Business and Economy

Morocco and Nigeria unveil Nigeria-Morocco Business Council

Morocco’s intensified efforts towards African solidarity and south-south cooperation continue to show results, with the creation of the Nigeria-Morocco Business Council being the latest of encouraging developments.

In a press release shared this week with Morocco World News, the Morocco Africa Cultures and Developments Organization (OMA) announced the creation of the Nigeria Morocco Business Council. The signing ceremony will take place on Monday, March 29, at the headquarters of the Chamber of Commerce, Industry and Services of the Rabat-Sale-Kenitra region.

The ceremony will take place in the presence of members of the Chamber, as well as a large delegation of entrepreneurs from Nigeria.OMA commends Morocco’s King Mohammed VI, whose efforts have “multiplied initiatives aimed at promoting the development and consolidation of relations between Morocco and other African countries according to the win-win concept.”

The partnership is set to strengthen the cooperation between Morocco and Nigeria, which OMA describes as “two most important countries on the continent.” It also aims to promote the African Continental Free Trade Area (AfCTFTA) and  African civil society organizations.

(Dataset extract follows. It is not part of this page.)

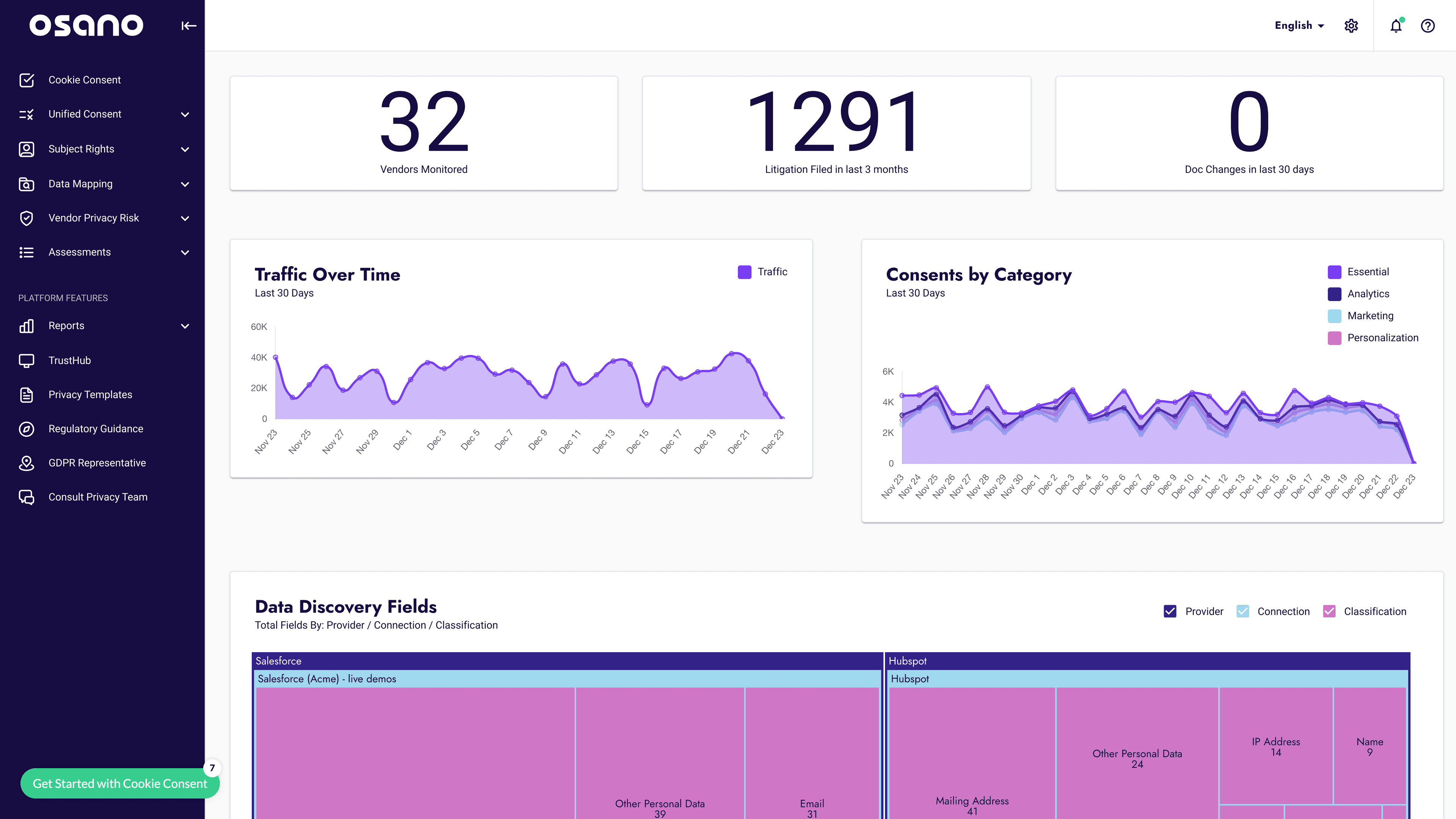Click the Regulatory Guidance compass icon

tap(27, 429)
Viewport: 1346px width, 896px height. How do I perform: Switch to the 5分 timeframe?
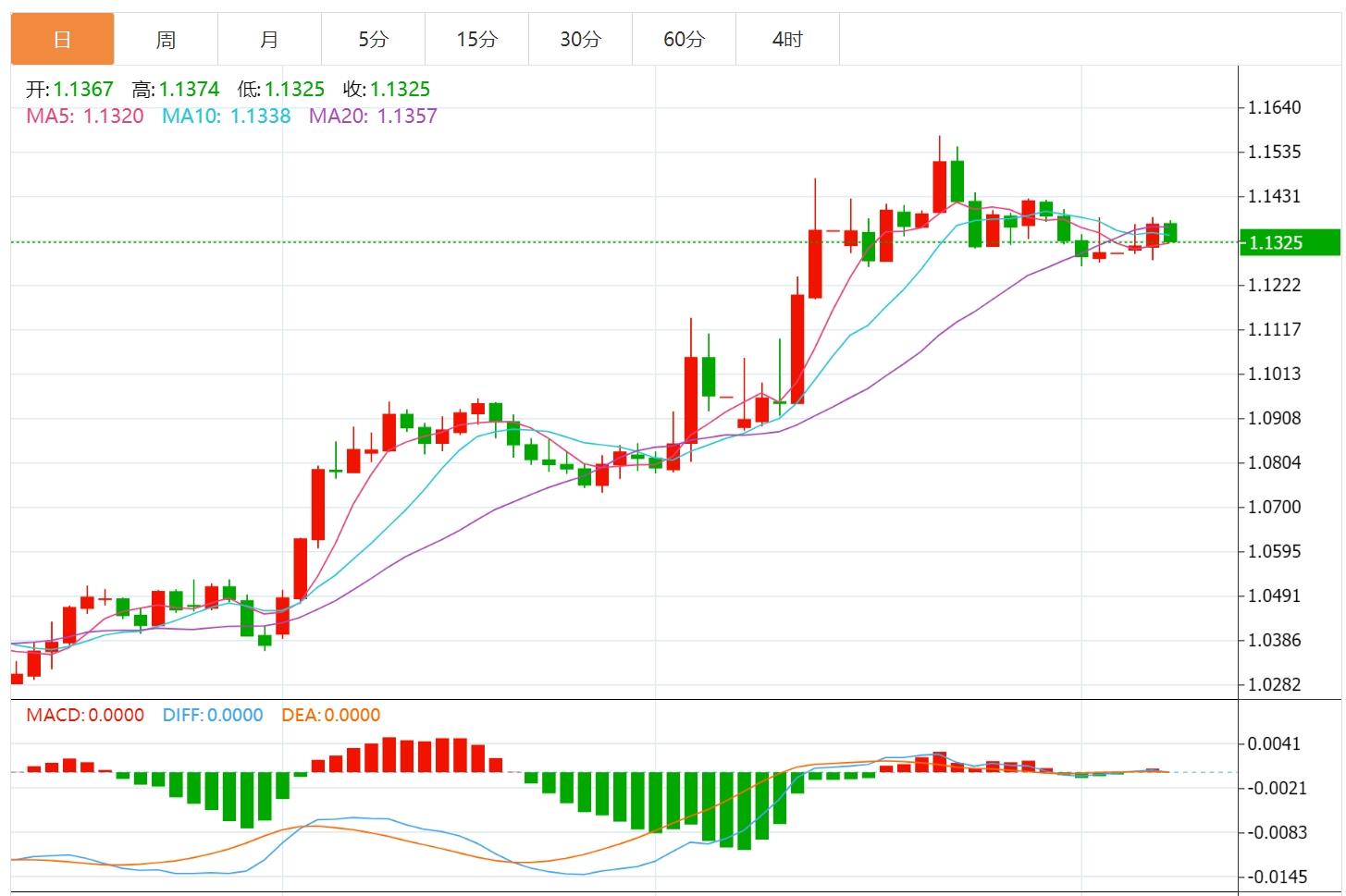click(x=373, y=39)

By bringing together business owners from the two “brotherly countries,” the convention will help support the various memoranda of understanding signed by the heads of state of Morocco and Nigeria.

The joint business council’s objectives are to promote the two countries interests “at the sub-regional, regional, continental and international level,” as well as to encourage “investment and cooperation in the various sectors of activity.”

Among the sectors listed in the press release are: agriculture, telecommunications, infrastructure development, energy, finance, development of culture, tourism, education, and science.

A separate series of meetings will be organized on the sidelines of the signing ceremony to further explore exchange prospects and investment opportunities in both countries, the press release noted.

Pan-African solidarity

The news comes as Morocco and Nigeria take bold steps to bring their increasingly improving commercial and diplomatic ties to new heights. 

Since launching its African venture plan in 2016, Morocco’s OCP Group has established itself as an invaluable partner in Nigeria’s quest for improved agricultural output and food security. 

The Moroccan company has notably helped the Nigerian government with its plans to build a fertilizer plant, and cooperation between Rabat and Abuja has only blossomed as a result. 

Earlier this week, on March 26, Nigeria’s President Muhammadu Buhari expressed his gratitude to the Moroccan King, following the finalizing of a new fertilizer-related partnership worth $1.3 billion (MAD 11.7 billion).

The Nigerian president underlined that “this mutually beneficial partnership between our two countries is a true example of how intra-Africa trade and partnership should work.”

The Nigeria-Morocco gas pipeline project is another ambitious achievement that has given renewed impetus to Morocco’s south-south cooperation and its commitment to pan-African solidarity. In a telephone conversation with the Moroccan King on January 31, President Buhari expressed his country’s determination to materialize, “as soon as possible,” the gas pipeline project.

Illustrating its pan-African vision, the pipeline will benefit a population of more than 300 million Africans across Nigeria, Benin, Togo, Ghana, Cote d’Ivoire, Liberia, Sierra Leone, Guinea, Guinea-Bissau, The Gambia, Senegal, Mauritania, and Morocco.

As Morocco World News’ editor in chief Samir Bennis has observed, “Morocco has succeeded in building trust with Nigeria, and the rapprochement has translated into the launch of the Nigeria-Morocco gas pipeline project, which will shake the future balance of power.”